A particularly spectacular example of this designer’s channelling of vintage fetish art influences into a ‘living’ garment can be seen in her Sweet Gwendoline spanking corset — inspired, as the name suggests, by the work of John Willie.
But how often does she set out consciously to create such a recognisable homage to an individual artist’s work? “Not often enough!” is the answer.
“The Sweet Gwendoline corset was something I’d had in mind for many years, along with many other ideas to create more extreme kinds of corsets that can work with other contraptions for BDSM play.
“I am heavily influenced by vintage foundation wear and have been a collector and wearer of historical underwear all my adult life — which has given me the opportunity to study the garments closely from the construction to the fine details.
“And when it comes to stockings, all I can say is, once you try fully fashioned nylons, there’s no going back to modern Lycra tights! There is nothing quite like them.”
While her new website majors on the garments in her Sian Hoffman and The Model Traitor ranges, bespoke work (where garments are fully handmade with the pattern cut from scratch) is another important part of this designer’s activities.
She says: “I still find it quite bizarre, when I’m working in solitude from my home studio, to think that some of the most famous people in the world have managed to wear my work.
“I have created bespoke pieces for Kylie Minogue, Madonna and Sarah Brightman as well as others who have worn my pieces in the Press.
“Sadly, many of the top stylists insist on freebies and I have often had to turn down work for multimillionaire pop stars whose stylists apparently have no budget.”
But just to make things clear for mere mortals who are not rich or famous enough to demand freebies, even if you’re not in the market for a bespoke corset, any garment you order from Sian will still be made-to-measure. She doesn’t do ‘off-the-peg’.
Perhaps it’s not surprising then that, asked to think about the future of corsetry, Sian Hoffman is not interested in advances in technology such as 3D printing that might have the potential to ‘revolutionise’ the making of such garments.
‘Many top stylists insist on freebies and I’ve often turned down work for multimillion- aire pop stars whose stylists apparently have no budget’
“The joy of making corsets is in the craft itself,” she insists. “I’m far too old-fashioned to be seduced by modern technologies such as 3D printing. It goes against the concept of creating something from scratch with one’s hands.
“Perfected over years of dedicated craft, through sheer love for the object itself. From flat lifeless panels and components that come together with the finest precision to a sculptural object with the capacity to bend flesh.
“In an era when everyone wants everything quickly and cheaply, dedication to corsetry shows one is patient enough to take the time to let it happen, and that is in itself a beautiful notion,” she maintains. “Seeking beauty, pleasure and true intimacy in a world that goes too fast.

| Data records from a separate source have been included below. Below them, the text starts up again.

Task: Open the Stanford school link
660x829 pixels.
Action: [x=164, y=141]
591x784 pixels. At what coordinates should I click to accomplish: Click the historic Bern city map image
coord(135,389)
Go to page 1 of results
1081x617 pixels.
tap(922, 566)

“Also,” she adds, “when considering the contemporary tightlacer, it is of utmost significance to take into account the element of informed choice and inadvertent fascination.
“At a time when wearing a corset is not the commonplace way of conforming to cultural norms, the practice becomes one of devising beauty paradigms that are aware, empowering, sovereign.
“The current appropriation of the corset is one of eclectic individuality, with formalistic pleasure at its centre.
“I believe its powerful mystery will ensure it continues, and the fact that it has been passed through the centuries proves that it will.”